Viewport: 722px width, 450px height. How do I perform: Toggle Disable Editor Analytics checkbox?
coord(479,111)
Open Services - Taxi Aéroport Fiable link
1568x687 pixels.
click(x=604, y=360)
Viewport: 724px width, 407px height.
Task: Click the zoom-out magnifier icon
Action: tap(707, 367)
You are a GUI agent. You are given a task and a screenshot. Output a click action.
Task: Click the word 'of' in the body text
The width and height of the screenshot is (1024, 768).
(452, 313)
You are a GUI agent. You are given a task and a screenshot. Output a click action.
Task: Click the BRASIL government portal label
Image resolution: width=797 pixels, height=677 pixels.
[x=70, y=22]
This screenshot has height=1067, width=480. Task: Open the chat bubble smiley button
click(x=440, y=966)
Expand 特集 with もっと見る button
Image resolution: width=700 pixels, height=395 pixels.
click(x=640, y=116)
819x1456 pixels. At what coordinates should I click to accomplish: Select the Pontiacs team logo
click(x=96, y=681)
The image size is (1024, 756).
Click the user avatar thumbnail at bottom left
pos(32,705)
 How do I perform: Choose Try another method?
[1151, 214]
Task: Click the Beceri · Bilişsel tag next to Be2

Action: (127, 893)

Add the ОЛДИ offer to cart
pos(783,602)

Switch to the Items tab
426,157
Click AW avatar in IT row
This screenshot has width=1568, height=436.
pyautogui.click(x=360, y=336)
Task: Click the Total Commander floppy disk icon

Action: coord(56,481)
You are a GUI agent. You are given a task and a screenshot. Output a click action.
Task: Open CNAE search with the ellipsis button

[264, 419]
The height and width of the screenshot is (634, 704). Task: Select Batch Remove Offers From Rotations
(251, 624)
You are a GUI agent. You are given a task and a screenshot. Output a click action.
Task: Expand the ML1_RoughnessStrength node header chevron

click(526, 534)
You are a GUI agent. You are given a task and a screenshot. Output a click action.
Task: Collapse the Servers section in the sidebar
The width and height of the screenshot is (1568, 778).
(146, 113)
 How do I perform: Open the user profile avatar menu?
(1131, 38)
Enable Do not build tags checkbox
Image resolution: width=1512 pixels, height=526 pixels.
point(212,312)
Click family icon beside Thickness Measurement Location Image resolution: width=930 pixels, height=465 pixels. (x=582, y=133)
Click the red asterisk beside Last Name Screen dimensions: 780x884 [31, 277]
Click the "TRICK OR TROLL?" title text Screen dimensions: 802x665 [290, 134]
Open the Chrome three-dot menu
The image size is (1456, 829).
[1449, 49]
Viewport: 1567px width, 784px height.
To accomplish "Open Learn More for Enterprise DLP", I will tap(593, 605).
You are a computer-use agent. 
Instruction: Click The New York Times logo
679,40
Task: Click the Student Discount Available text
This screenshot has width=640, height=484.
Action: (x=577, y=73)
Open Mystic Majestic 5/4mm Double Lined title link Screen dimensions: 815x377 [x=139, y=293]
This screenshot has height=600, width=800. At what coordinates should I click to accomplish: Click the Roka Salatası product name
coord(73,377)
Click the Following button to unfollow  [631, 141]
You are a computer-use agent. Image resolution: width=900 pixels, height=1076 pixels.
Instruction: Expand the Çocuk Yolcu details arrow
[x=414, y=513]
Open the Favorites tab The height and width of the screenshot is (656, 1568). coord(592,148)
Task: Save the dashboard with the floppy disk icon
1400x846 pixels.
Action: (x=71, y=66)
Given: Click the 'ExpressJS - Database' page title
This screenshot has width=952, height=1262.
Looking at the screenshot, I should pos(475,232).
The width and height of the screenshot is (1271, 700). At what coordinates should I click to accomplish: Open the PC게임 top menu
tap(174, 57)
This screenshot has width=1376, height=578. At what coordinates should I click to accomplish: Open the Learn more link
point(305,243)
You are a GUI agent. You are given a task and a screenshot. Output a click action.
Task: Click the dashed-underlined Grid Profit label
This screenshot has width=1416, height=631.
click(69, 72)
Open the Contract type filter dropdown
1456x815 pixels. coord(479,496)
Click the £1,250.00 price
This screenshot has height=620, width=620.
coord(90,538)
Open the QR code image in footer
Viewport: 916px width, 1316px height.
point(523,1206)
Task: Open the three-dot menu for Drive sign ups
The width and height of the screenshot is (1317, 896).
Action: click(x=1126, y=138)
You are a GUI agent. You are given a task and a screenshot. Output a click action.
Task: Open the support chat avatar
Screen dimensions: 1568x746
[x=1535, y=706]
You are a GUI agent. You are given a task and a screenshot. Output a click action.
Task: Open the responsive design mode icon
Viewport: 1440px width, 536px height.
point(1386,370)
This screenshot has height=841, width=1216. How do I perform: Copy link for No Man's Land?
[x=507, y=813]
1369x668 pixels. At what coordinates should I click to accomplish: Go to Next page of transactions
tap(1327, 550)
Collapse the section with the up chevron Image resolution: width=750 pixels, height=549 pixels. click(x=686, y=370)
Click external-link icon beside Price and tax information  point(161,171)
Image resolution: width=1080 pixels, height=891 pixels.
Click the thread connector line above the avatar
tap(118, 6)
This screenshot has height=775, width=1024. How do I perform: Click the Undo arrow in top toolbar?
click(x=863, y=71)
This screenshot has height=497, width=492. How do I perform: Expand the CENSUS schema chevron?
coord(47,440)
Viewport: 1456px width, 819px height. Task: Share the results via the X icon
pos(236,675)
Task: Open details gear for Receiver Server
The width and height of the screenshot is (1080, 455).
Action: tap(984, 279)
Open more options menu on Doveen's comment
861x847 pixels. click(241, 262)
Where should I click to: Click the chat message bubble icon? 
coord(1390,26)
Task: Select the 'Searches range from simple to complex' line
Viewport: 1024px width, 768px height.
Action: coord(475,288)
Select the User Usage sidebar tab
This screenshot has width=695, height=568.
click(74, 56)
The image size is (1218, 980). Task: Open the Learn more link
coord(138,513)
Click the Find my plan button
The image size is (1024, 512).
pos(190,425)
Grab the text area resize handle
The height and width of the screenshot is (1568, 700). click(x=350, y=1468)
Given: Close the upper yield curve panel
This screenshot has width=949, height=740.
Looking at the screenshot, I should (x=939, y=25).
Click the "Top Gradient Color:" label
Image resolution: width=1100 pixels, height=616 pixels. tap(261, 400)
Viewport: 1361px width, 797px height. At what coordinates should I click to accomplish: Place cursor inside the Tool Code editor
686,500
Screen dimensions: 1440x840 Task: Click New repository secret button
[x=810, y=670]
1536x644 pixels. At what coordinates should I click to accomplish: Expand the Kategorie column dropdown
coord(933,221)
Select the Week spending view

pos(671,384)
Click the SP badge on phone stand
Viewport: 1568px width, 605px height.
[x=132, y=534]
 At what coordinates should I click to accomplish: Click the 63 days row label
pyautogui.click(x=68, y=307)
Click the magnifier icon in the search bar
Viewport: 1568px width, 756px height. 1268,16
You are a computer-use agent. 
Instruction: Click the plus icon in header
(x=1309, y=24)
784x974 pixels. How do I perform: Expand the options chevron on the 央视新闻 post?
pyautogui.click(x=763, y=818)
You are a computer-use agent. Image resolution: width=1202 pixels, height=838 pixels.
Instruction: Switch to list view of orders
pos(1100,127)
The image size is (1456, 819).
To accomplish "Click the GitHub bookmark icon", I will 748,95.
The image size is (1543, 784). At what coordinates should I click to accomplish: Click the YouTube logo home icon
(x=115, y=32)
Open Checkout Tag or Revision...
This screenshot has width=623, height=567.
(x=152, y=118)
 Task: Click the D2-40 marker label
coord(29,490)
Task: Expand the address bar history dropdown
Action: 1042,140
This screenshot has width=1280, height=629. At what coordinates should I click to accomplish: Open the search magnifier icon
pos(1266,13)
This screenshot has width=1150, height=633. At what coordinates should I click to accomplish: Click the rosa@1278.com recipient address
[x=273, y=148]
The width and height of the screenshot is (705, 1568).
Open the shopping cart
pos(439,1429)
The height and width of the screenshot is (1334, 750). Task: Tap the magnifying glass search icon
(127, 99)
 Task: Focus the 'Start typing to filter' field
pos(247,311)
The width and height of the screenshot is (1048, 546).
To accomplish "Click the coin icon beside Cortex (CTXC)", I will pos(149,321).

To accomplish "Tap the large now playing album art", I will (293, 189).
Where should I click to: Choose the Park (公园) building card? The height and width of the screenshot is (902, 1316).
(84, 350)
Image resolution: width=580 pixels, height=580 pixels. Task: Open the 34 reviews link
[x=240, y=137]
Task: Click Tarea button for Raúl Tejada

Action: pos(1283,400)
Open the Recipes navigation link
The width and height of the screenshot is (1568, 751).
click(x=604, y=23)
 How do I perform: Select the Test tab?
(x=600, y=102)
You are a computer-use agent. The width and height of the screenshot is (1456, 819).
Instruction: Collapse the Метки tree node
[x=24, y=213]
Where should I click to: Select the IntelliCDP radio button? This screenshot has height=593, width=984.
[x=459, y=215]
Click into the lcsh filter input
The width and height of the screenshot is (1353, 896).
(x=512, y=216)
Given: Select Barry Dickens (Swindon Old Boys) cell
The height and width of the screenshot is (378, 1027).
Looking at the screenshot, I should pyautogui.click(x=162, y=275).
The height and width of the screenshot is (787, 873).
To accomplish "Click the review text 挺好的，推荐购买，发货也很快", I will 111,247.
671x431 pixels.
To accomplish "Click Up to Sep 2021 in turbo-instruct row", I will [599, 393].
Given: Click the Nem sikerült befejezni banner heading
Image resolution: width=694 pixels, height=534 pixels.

# # # # #

Locate every line in the data above that contains the string "Expand" and copy each of those lines, treating uppercase and lowercase letters as distinct.

__Answer to the exercise__.
Expand 特集 with もっと見る button
Task: Expand the ML1_RoughnessStrength node header chevron
Instruction: Expand the Çocuk Yolcu details arrow
This screenshot has height=497, width=492. How do I perform: Expand the CENSUS schema chevron?
1536x644 pixels. At what coordinates should I click to accomplish: Expand the Kategorie column dropdown
784x974 pixels. How do I perform: Expand the options chevron on the 央视新闻 post?
Task: Expand the address bar history dropdown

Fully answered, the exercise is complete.